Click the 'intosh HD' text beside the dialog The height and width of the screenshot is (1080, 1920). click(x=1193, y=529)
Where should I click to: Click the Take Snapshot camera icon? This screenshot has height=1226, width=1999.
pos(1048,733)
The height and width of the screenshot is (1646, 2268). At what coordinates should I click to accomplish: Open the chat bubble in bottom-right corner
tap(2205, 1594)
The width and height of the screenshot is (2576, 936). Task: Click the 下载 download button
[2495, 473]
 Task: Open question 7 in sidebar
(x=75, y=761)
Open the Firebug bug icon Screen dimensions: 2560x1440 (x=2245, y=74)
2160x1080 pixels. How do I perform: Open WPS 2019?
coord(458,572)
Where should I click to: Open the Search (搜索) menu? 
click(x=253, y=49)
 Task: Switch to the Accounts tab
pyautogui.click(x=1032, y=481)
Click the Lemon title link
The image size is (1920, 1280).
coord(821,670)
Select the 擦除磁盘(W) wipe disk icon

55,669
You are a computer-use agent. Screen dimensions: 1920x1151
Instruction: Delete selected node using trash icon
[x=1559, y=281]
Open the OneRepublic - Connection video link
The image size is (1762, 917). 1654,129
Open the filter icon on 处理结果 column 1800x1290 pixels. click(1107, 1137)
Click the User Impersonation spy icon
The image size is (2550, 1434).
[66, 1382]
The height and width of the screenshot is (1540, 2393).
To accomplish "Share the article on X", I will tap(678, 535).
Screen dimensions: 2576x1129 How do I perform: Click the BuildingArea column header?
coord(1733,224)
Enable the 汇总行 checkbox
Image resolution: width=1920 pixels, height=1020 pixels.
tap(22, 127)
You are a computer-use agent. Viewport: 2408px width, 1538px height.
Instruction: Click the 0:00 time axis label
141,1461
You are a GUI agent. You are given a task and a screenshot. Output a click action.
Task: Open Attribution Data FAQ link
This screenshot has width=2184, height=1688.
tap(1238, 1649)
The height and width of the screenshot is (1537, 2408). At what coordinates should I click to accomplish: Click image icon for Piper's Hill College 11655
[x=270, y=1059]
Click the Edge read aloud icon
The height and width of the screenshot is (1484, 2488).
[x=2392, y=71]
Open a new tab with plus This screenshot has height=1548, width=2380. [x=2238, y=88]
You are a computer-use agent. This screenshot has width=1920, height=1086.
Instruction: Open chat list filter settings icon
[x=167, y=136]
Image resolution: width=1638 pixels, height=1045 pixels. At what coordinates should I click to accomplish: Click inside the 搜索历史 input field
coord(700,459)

□ □ □ □ □ □ □

Problem statement | Which lines of the listing include the string "computer"? Pull them out.

Solution for this problem |
You are a computer-use agent. Screen dimensions: 1920x1151
You are a computer-use agent. Viewport: 2408px width, 1538px height.
You are a computer-use agent. This screenshot has width=1920, height=1086.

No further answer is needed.